Input:
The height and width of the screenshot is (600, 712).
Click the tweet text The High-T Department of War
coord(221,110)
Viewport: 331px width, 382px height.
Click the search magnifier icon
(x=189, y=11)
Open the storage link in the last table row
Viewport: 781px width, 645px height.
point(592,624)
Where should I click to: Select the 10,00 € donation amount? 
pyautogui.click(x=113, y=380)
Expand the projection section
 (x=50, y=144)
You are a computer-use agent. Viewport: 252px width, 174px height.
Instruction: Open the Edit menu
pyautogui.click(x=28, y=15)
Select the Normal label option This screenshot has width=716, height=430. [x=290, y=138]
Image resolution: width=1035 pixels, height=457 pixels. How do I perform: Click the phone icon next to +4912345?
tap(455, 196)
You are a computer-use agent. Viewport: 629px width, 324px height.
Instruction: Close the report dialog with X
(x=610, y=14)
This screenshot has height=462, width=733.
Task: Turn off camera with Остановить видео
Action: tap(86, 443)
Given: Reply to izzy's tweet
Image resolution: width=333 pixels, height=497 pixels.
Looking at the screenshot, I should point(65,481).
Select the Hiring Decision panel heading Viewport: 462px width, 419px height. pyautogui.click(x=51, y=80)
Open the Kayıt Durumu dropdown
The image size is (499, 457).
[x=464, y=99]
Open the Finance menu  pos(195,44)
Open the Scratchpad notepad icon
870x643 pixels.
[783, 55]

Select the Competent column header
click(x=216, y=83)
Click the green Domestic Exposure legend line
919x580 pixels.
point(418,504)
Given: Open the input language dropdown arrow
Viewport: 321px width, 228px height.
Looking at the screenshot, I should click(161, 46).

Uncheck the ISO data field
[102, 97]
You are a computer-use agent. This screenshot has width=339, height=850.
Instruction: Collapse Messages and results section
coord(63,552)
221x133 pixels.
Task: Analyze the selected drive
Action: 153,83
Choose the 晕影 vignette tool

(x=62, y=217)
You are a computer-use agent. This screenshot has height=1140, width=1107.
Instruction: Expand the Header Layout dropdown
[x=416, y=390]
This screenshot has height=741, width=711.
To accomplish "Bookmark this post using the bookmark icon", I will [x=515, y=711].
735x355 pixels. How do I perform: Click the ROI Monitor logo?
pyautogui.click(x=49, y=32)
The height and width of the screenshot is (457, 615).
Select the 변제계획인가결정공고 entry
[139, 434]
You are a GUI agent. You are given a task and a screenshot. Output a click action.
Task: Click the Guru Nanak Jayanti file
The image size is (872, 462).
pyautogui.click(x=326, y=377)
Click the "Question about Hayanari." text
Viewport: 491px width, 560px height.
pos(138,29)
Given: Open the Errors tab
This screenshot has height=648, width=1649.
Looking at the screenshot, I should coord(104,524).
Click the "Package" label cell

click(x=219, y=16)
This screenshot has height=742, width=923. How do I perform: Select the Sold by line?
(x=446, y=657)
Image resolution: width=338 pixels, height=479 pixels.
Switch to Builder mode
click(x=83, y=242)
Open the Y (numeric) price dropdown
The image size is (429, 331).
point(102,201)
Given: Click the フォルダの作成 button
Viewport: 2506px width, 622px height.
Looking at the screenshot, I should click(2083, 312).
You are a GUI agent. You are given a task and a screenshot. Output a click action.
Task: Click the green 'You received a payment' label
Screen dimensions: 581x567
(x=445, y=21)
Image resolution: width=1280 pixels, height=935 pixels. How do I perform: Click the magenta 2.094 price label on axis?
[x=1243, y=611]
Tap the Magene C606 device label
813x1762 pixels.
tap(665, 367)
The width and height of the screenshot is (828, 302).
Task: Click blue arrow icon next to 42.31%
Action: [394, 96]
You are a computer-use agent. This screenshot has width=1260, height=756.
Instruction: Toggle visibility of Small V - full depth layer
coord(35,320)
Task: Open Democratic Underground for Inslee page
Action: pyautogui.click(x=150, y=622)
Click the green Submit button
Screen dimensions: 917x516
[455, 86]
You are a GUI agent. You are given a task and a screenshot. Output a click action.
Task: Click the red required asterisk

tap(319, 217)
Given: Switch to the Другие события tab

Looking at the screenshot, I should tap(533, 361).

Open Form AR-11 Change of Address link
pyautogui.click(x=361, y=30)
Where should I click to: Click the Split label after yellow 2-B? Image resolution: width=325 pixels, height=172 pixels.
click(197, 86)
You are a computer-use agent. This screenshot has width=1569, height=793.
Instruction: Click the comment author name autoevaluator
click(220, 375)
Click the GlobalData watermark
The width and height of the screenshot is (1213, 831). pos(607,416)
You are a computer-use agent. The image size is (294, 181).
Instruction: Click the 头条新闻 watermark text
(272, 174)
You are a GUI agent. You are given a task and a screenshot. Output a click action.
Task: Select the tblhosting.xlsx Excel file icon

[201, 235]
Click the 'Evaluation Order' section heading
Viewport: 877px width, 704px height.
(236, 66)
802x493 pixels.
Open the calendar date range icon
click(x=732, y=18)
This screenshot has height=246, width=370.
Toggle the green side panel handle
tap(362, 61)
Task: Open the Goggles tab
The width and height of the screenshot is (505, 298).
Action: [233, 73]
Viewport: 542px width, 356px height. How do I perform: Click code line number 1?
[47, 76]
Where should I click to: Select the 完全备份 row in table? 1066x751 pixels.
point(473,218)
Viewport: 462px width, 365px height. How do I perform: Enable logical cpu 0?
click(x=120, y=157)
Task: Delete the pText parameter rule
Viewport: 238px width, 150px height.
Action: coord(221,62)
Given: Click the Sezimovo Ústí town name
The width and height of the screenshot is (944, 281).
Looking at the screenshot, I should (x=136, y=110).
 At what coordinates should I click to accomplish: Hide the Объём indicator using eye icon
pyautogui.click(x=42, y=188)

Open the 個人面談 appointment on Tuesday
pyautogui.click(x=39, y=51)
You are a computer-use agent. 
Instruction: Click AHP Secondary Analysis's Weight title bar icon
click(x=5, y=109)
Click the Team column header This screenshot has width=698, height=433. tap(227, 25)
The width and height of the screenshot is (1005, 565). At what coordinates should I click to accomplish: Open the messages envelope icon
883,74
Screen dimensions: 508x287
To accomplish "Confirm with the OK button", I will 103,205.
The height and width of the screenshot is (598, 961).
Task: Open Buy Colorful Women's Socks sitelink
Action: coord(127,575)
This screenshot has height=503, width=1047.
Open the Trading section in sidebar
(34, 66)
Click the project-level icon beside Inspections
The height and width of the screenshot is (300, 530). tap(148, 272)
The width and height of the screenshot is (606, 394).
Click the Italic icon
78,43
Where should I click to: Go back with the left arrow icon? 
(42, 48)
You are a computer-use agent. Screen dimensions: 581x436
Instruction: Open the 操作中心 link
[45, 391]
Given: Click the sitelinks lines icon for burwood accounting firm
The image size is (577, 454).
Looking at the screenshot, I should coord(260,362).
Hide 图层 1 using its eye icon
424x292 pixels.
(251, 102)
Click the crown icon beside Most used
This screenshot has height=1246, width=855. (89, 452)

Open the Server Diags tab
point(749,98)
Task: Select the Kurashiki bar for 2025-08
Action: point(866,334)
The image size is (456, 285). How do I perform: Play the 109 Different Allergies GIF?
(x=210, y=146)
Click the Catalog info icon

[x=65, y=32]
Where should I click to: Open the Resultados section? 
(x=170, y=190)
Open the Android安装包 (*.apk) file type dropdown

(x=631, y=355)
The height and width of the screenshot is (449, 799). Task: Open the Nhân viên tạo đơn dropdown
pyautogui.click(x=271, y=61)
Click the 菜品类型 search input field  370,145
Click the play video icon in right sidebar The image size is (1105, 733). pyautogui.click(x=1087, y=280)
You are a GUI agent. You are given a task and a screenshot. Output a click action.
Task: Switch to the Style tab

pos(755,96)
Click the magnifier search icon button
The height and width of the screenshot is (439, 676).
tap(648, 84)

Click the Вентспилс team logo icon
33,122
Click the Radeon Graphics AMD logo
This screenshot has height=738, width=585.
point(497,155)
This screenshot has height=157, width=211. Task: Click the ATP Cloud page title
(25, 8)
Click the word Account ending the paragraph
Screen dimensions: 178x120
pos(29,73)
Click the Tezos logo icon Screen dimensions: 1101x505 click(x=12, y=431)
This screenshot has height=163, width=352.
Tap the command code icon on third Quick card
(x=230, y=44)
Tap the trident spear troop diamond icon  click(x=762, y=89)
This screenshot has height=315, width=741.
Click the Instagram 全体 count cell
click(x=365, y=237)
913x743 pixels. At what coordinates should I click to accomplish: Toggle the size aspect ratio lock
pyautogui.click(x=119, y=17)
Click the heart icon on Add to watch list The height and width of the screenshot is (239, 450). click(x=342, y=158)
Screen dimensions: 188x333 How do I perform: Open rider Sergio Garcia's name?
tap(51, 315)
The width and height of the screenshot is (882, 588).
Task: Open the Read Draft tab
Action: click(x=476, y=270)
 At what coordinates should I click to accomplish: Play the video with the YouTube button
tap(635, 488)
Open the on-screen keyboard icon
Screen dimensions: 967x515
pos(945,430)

Exercise instructions: Within the material above, the line with "Task: Delete the pText parameter rule" opens the range and the line with "Given: Click the sitelinks" closes it; reproduce that range word for word.

Response below:
Task: Delete the pText parameter rule
Viewport: 238px width, 150px height.
Action: coord(221,62)
Given: Click the Sezimovo Ústí town name
The width and height of the screenshot is (944, 281).
Looking at the screenshot, I should (x=136, y=110).
 At what coordinates should I click to accomplish: Hide the Объём indicator using eye icon
pyautogui.click(x=42, y=188)

Open the 個人面談 appointment on Tuesday
pyautogui.click(x=39, y=51)
You are a computer-use agent. 
Instruction: Click AHP Secondary Analysis's Weight title bar icon
click(x=5, y=109)
Click the Team column header This screenshot has width=698, height=433. tap(227, 25)
The width and height of the screenshot is (1005, 565). At what coordinates should I click to accomplish: Open the messages envelope icon
883,74
Screen dimensions: 508x287
To accomplish "Confirm with the OK button", I will 103,205.
The height and width of the screenshot is (598, 961).
Task: Open Buy Colorful Women's Socks sitelink
Action: coord(127,575)
This screenshot has height=503, width=1047.
Open the Trading section in sidebar
(34, 66)
Click the project-level icon beside Inspections
The height and width of the screenshot is (300, 530). tap(148, 272)
The width and height of the screenshot is (606, 394).
Click the Italic icon
78,43
Where should I click to: Go back with the left arrow icon? 
(42, 48)
You are a computer-use agent. Screen dimensions: 581x436
Instruction: Open the 操作中心 link
[45, 391]
Given: Click the sitelinks lines icon for burwood accounting firm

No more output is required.